There are 2 possible debts that they have but I don't know which one.

I'm just not sure how to handle this. Send a letter or answer the phone?

I'm trying to proactively take care of these/get them off my record. It sucks that they won't help my score(as far as I'm aware) and I think they also won't go away for a while(unless you get PFD-unlikely/rare).

I'm just trying to prevent another court event. But I haven't received a letter or seen anything reported on my credit report by Northstar(at least through credit karma). They have called me in the past, a long time ago. Recently started to call me hardcore(everyday if not more than once a day).

I'm concerned thinking I could be sued out of state eg. in NY and perhaps have been receiving letters there at an old address but I have no idea about them. I'm inclined to think I need to be properly served.

Should I send a debt validation letter or is that a bad idea? I have been reading threads, if they sent me a letter that letter should have the information to validate it.
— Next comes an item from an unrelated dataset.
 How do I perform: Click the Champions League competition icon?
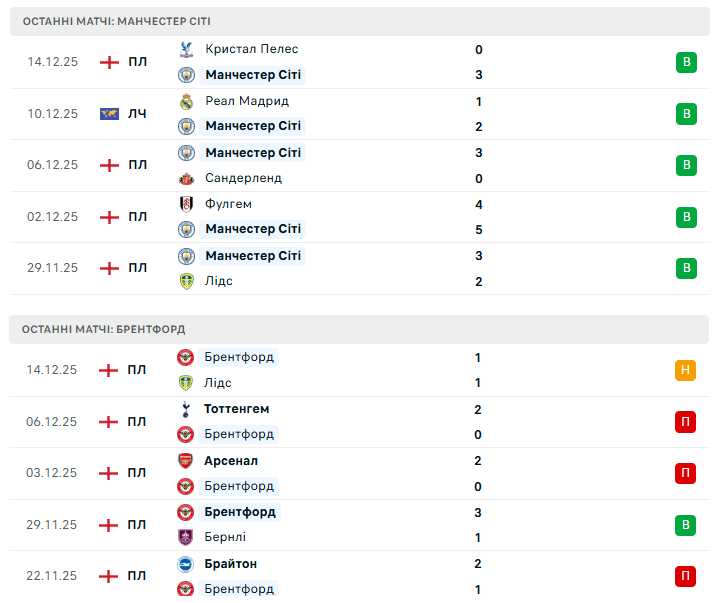click(109, 114)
I'm not sure if by me sending the letter that makes me accept this debt or something though as I mentioned it's still within SOL.
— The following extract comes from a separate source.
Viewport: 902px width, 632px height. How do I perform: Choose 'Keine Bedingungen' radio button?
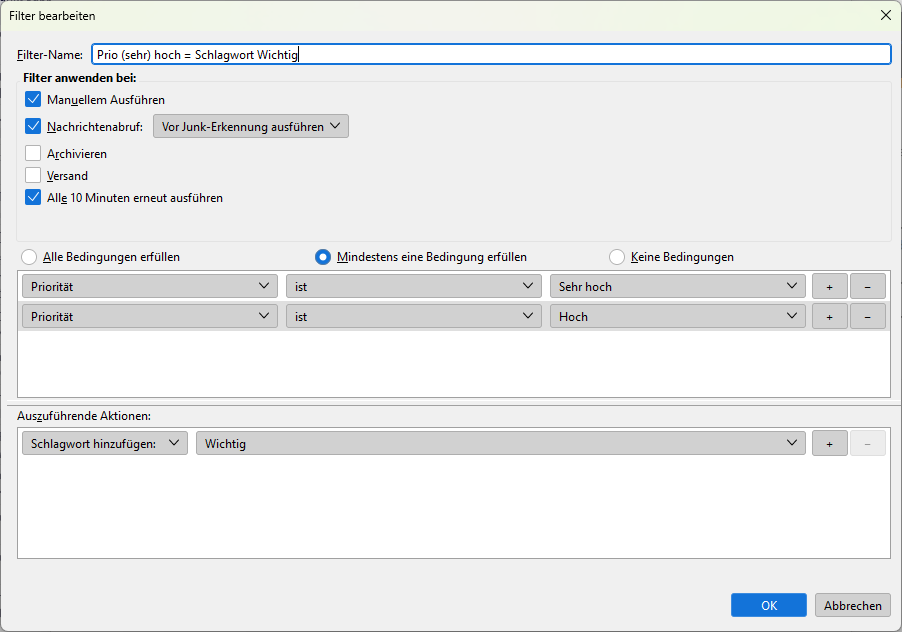tap(617, 257)

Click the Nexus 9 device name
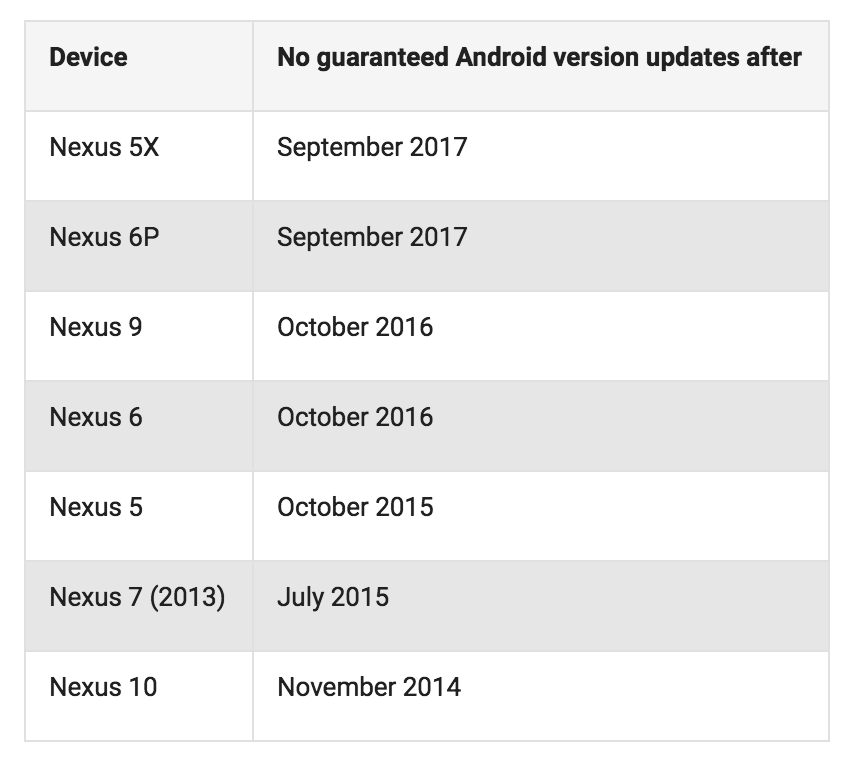coord(96,327)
Just reading the DV myths page

Quote

In the event that a consumer has never received a collection letter from a collection agency

That's my thing, I haven't seen a letter form this company. But they could have sent some in NY.

Quote

Requesting validation could be considered consent to allow the debt collector to contact the consumer strictly for the purpose of validating the debt.

Regardless, assuming the debt is legit as I have others that have not been addressed. Just need to figure out how to act upon this, probably by sending that debt validation letter or answering the call.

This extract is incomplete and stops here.